Sementara itu, glutamat dalam MSG sudah dihidrolisa menjadi asam
amino bebas yang lebih mudah mudah diserap oleh reseptor glutamat. Tubuh
kita selalu menjaga agar konsentrasi glutamat dan zat-zat lain
selalu berada dalam batas aman dan seimbang. Saat otak mendeteksi ada
kehadiran glutamat dalam jumlah yang berlebih, sel-sel otak akan
menerjemahkan kondisi tersebut sebagai alarm bahaya. Kelebihan glutamat
yang tidak diperlukan akan mereka tumpas dengan
menembakkan impuls-impuls saraf dalam kecepatan tinggi. Jika keadaan ini
terus terjadi, sel-sel otak rentan mengalami kelelahan dan
mati (eksitotoksin).
Berbeda dengan anggapan bahwa otak dilindungi oleh semacam
penghalang yang mampu memblokir masuknya kelebihan glutamat, Blaylock
mengatakan bahwa reseptor glutamat justru terdapat pada kedua sisi
penghalang tersebut. Konsekuensinya, saat terpapar glutamat, penghalang
itu akan membuka. Di situlah letak “bahaya” MSG, terutama bagi otak yang
sedang mengalami masa perkembangan.
Semua kembali kepada Anda
Ditambah lagi, penggunaan MSG sekarang ini semakin tidak terukur.
Penelitian Yayasan Lembaga Konsumen Indonesia mengungkap bahwa para
tukang bakso di Jakarta menuangkan 1,84 -1,9 g per mangkuk,sementara
untuk mie goreng dan mie pangsit bahkan hingga 2,78 mg per mangkuk.

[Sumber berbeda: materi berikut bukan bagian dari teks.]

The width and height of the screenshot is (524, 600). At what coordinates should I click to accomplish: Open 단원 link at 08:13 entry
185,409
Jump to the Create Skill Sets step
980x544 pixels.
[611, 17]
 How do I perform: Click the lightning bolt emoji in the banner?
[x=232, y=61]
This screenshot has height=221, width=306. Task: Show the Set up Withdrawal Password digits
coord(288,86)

Sementara di Semarang penggunaan MSG yang diteliti oleh Nina Wiji dari
Universitas Diponegoro pada para pedagang bakso, paling banyak mereka
menggunakan 10,35 gr pada tiap mangkuk. Padahal, batas aman atau standar
pemakaian MSG hanya 2,55 gram per porsi.
Di Indonesia, Kementerian Kesehatan RI menegaskan, MSG aman
dikonsumsi dengan penggunaan secukupnya, yang tertuang dalam
Peraturan Menteri kesehatan RI No.722/Menkes/Per/IX/88 mengenai bahan
tambahan makanan. Batasan ini sama dengan penggunaan garam dan gula
dalam masakan.
Melalui Peraturan Pemerintah Republik Indonesia No.69/1999, Badan
Pengawas Obat dan Makanan Indonesia melarang tegas penambahan MSG pada
makanan pendamping ASI maupun susu formula untuk menghindari risiko
gangguan kesehatan yang mungkin timbul.
Jadi, sebenarnya semua kembali kepada Anda.

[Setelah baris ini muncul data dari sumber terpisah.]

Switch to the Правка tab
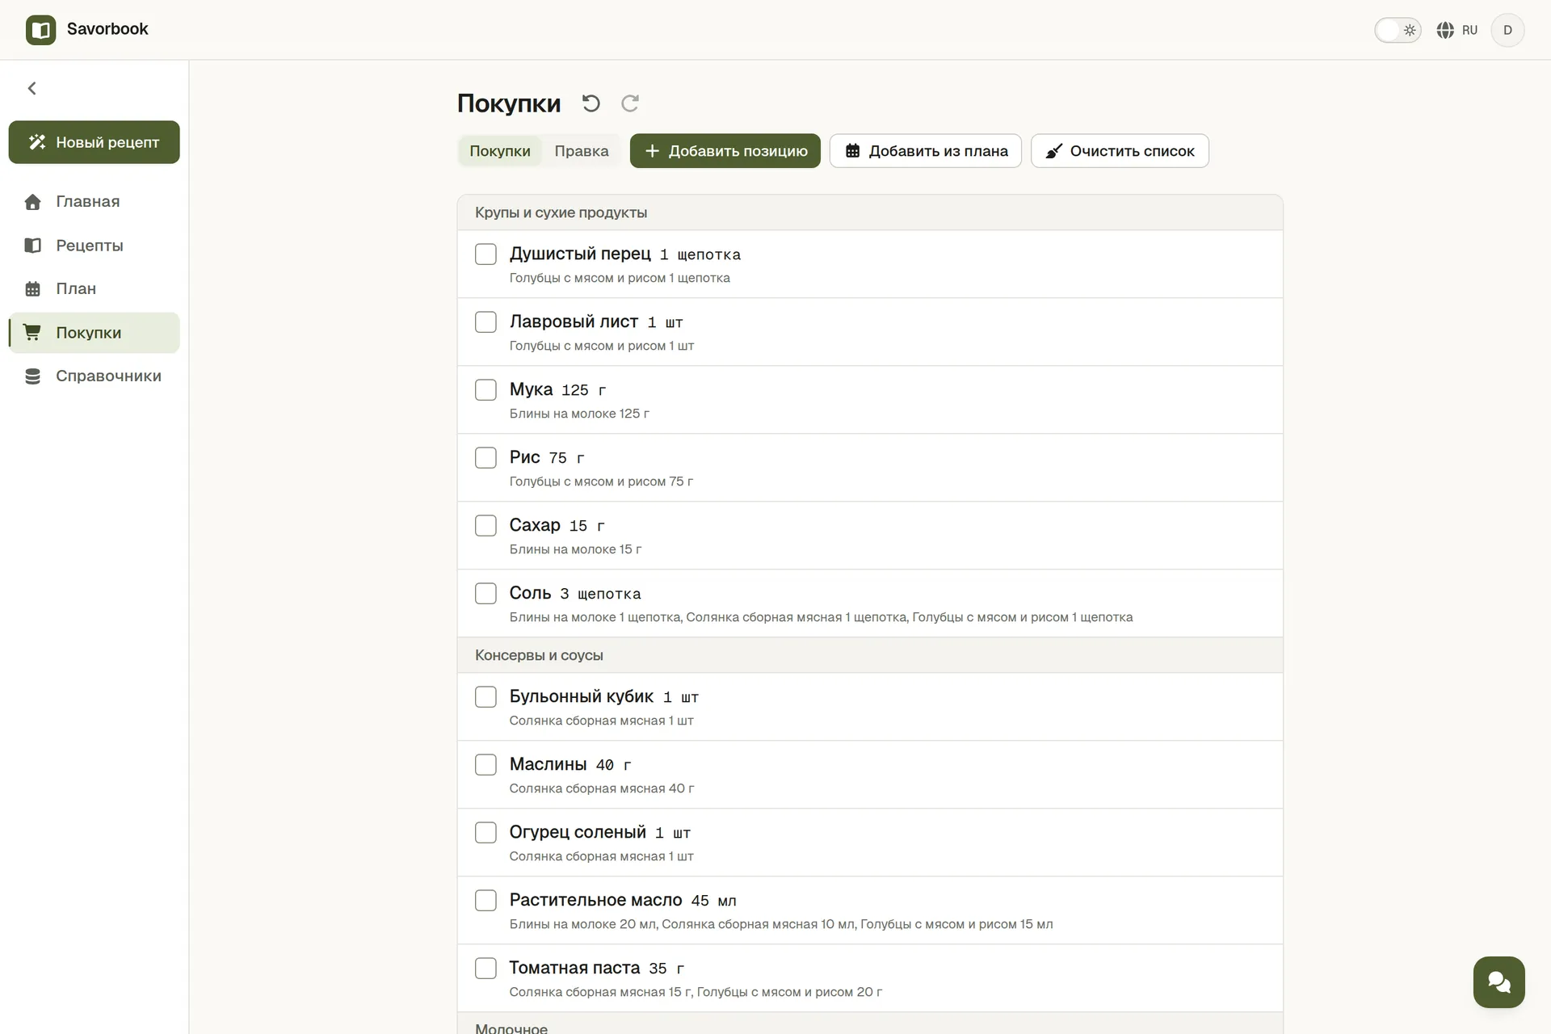pyautogui.click(x=582, y=151)

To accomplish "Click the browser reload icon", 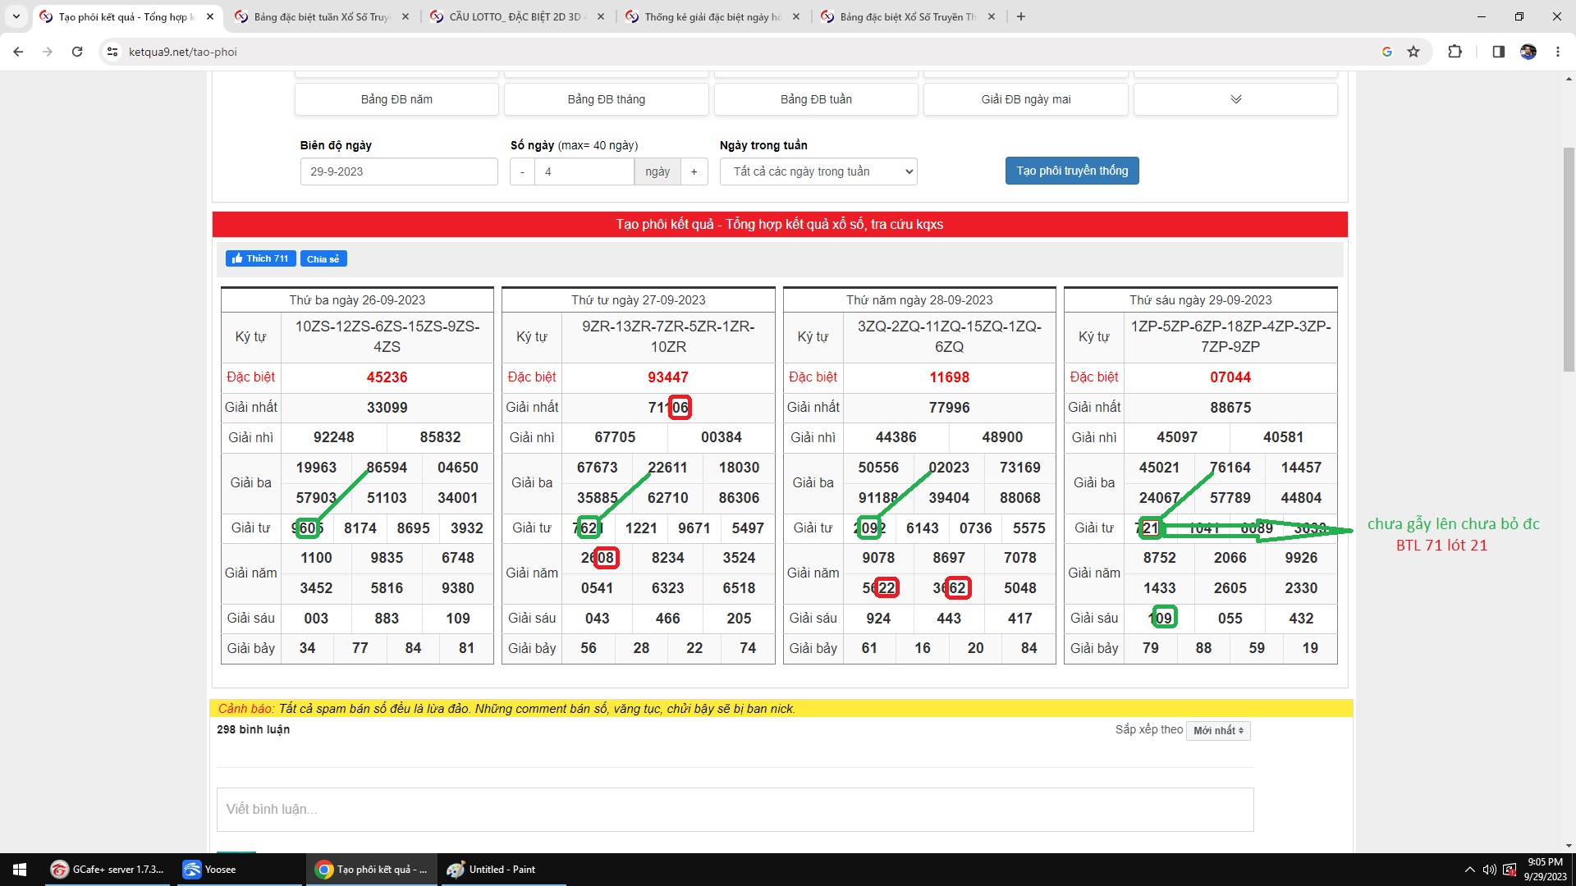I will (x=77, y=52).
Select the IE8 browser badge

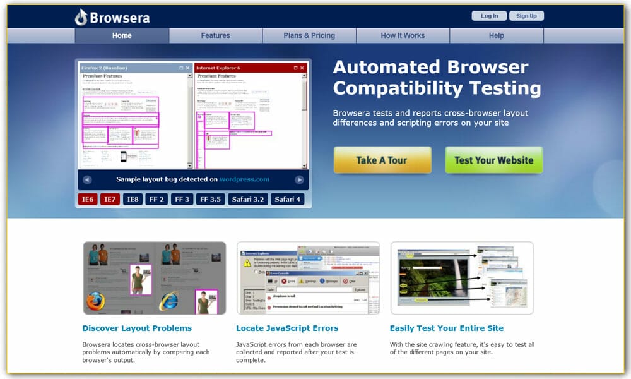[x=133, y=199]
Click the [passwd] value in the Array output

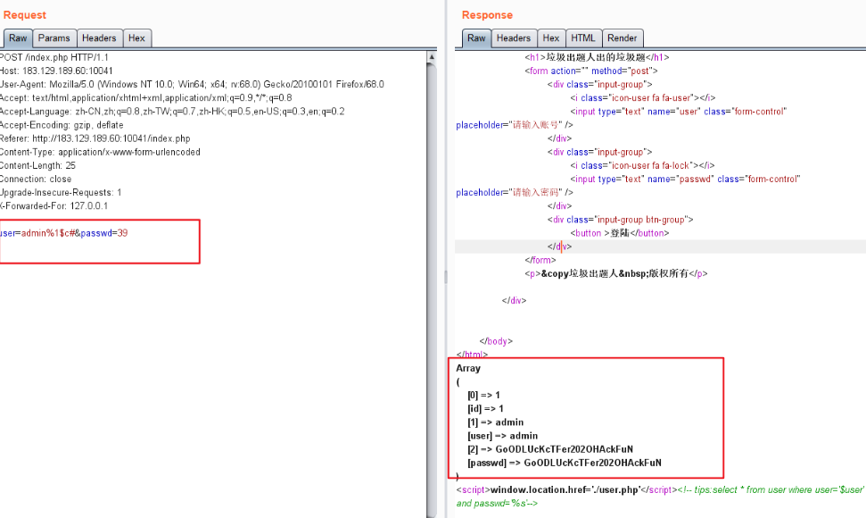tap(592, 463)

“Jika memang sensitif atau alergi terhadap MSG, sebaiknya memang
tak perlu mengonsumsi. Kalaupun tidak sensitif dan ingin mengonsumsi,
juga tak perlu berlebihan. Lagipula, tubuh kita sudah mampu
membatasi secara otomatis melalui reseptor pengecapan yang ada di lidah.

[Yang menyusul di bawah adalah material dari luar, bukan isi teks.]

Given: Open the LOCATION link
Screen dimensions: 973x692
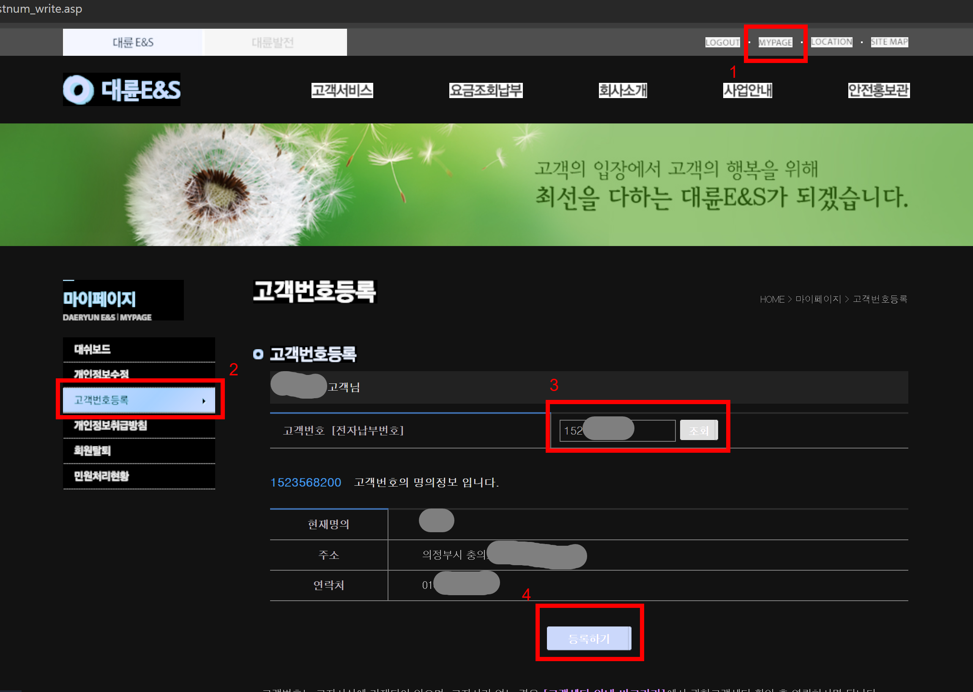Looking at the screenshot, I should click(x=831, y=42).
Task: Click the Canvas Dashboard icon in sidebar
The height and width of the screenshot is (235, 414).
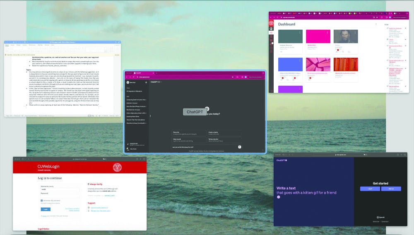Action: (x=271, y=33)
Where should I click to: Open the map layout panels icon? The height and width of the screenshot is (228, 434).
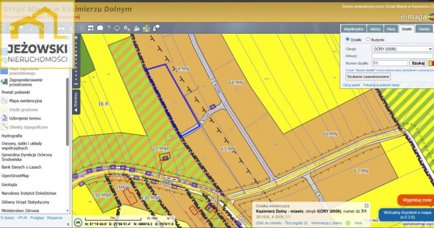(91, 28)
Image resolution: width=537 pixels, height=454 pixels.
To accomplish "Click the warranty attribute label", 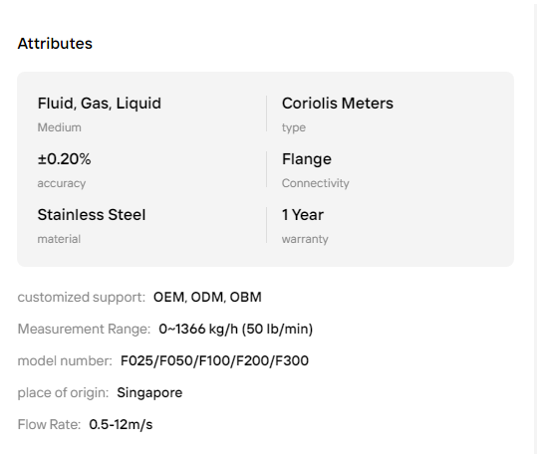I will 305,239.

Kalau jumlah MSG yang ditambahkan sudah berlebihan, rasanya jadi
tidak enak,” tutur Hardinsyah.
Sementara Andang Gunawan ND, ahli terapi nutrisi mengatakan, “Kalau
mau lebih aman dan minim risiko, pilihan terbaik memang mengonsumsi
glutamat dari bahan makanan sesuai wujud aslinya dari alam. Kita bisa
mengoptimalkan cita rasa umami dengan menggunakan bahan-bahan yang
berkualitas dan cara memasak yang tepat. Dengan demikian, masakan akan
tetap lezat, gurihnya tetap nendang, dan kita tidak perlu risau dengan
MSG, apapun statusnya,” pungkas Andang.